The concussion protocol’s fatal flaw is that it requires players to be honest about symptoms they’re experiencing. Scarred by the memory of losing his starting job to Colin Kaepernick in San Francisco, Smith recalls doing whatever he could to pass a concussion test, refusing to show that he was “compromised” in any way.
“I was Tua. I was the No. 1 pick, had this tumultuous first 5-6 years of my career. Really struggling to shed the bust label. Just carried a lot of weight as the No. 1 overall pick as a young kid. Dealing with that kind of pressure to perform, meeting expectations and [wanting] validation,” said Smith. “[Tagovailoa] bid his time those first few years. It was dysfunctional and all this talk about trading for other quarterbacks. And here he is and he’s shining and he’s got his moment. You want to take advantage of it. You don’t want to let it slip through your fingers.”
In a perfect world, players would voluntarily sit themselves after an injury like Tagovailoa’s. Unfortunately, that’s not how athletes are wired, particularly in a sport that glorifies toughness, with physical sacrifice seen as the ultimate currency. That warrior mentality is why J.J. Watt, despite having his heart defibrillated days earlier, saw his usual workload Sunday, logging 41 snaps at Carolina.
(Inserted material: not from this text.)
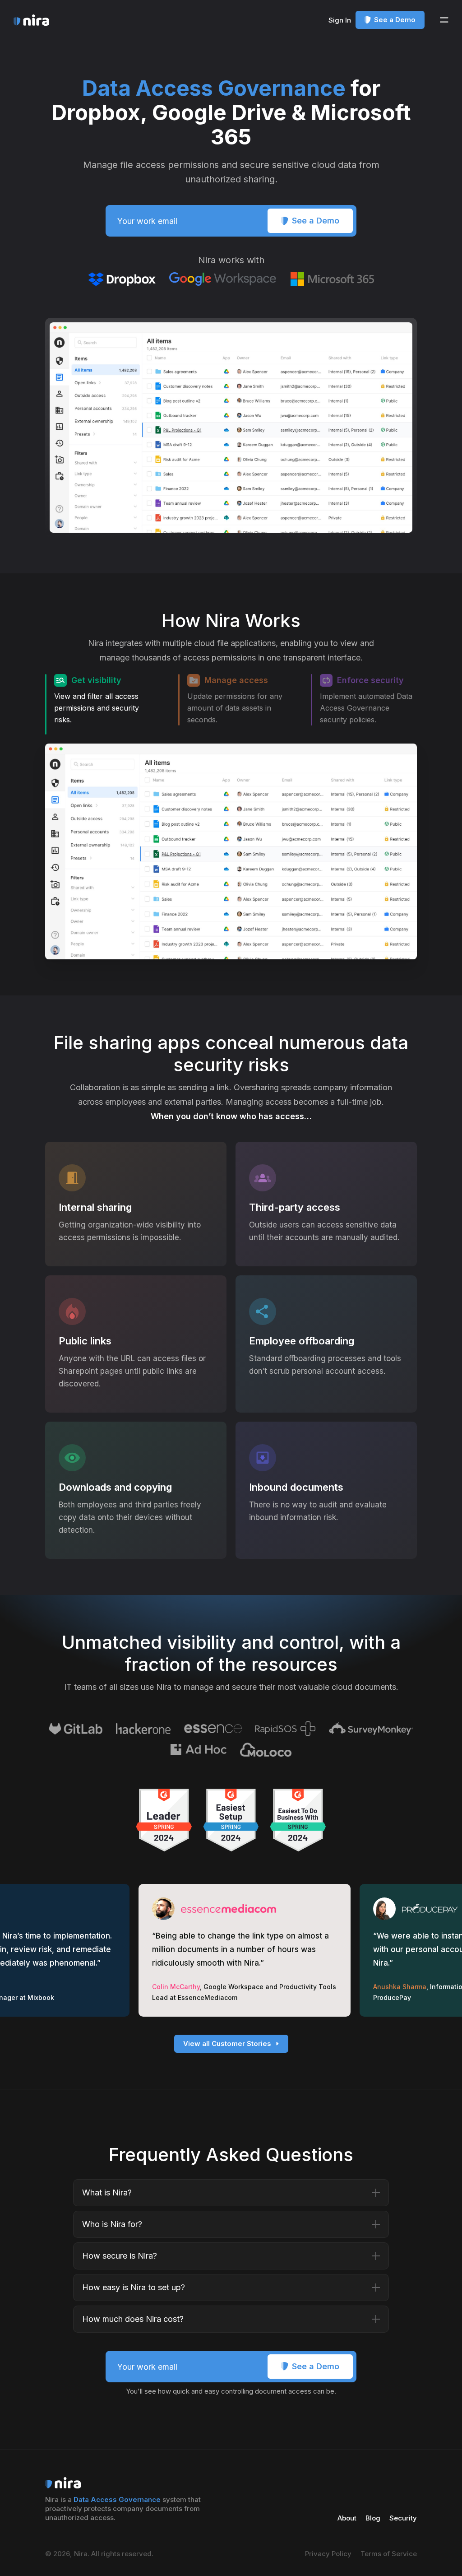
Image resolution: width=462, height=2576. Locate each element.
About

“As a quarterback, sometimes you try to take pride, you take a good hit and you try to jump up and let them know you’re okay,” said Smith, who readily acknowledges deceiving independent neurologists throughout his career. “Without a doubt, I withheld. You’re not telling the full truth.”
Lost in the Tua discourse is an obvious question that no one seems to be asking—what actually constitutes a concussion? As Smith explains, diagnosing a concussion isn’t as cut and dry as you might think.
“It would be kind of like if you looked at the sun for a little while and you tried to blink this off, but it’s not going away. I’m still in the huddle calling plays at this point. Still playing, thinking this thing will go away,” said Smith, recalling a concussion that affected his vision during a game, but not enough for him to consider leaving the huddle for medical attention. “I never was like knocked out or anything. I remember everything, very clearheaded. It’s really a visual thing at this point. It’s so bright, it’s really kind of affecting my focus. We’re driving down the field and they blitz me, they sent the house. I throw this little dump pass to [Michael] Crabtree on a hot route and he scores a touchdown. I don’t know how it happened.”
Brain injuries aren’t a one size fits all proposition, existing on a spectrum with various degrees of severity. Similarly, the unaffiliated neurotrauma consultant responsible for clearing Tua isn’t the only one at fault for Thursday’s debacle in Cincinnati, a regrettable incident the NFL can and must learn from. Even fans have to do their part, changing football’s culture of toxic masculinity that pushes players to such physical extremes, putting their safety and lives at risk for our entertainment.